EZ Mix is absolutely brilliant. Easily my fave programme/vst ever. So authentic. Love the Meshuggah sounds.


----------



## Fryderyczek (Jun 13, 2015)

I think an amp with a very dominant midrange would be good for 8 strings. Like a Mesa 50 Cal.


----------



## lewis (Jun 13, 2015)

Fryderyczek said:


> I think an amp with a very dominant midrange would be good for 8 strings. Like a Mesa 50 Cal.



The mid push helping is actually why I ordered a VFE Focus. Ive never tried a real Mesa, only Amp Sims etc.


----------



## Shask (Jun 13, 2015)

I agree that the Triple Recto is a great choice for low tunings.

However, I also agree that usually modelers do a better job at this.


----------



## AuroraTide (Jun 14, 2015)

What about for cleans?


----------



## vick1000 (Jun 14, 2015)

Your pickups and electronics will effect things, as well as your technique. 

I put a 1meg volume pot in my RG8 with Duncan Distortion 8, and it really cleared out the mud on my Tri-rec.

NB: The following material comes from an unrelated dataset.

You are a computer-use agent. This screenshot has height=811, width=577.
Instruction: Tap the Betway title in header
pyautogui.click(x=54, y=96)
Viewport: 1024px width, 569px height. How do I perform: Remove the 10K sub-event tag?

I also put an Artec EXP in for the tone pot, to boost mids, but you can get the same effect from a TS in clean boost mode.

Your technique may have to change if you are not used to really low tunings. You may want to mute further away from the bridge than normal, and you may need to reduce attack i certain situations.


----------



## gpbarnett (Jun 14, 2015)

I suggest a multi-amp setup. I use either a Voodoo Labs Amp Selector or a Jet City Amp Switch to split my signal to a bass amp and guitar amp(s).


----------



## gabesrups (Jun 14, 2015)

Looking into an axe fx ultra.


----------



## JerichoCheng (Jun 15, 2015)

though FxII to a pair of HS8 in studio sounds pretty good enough!


----------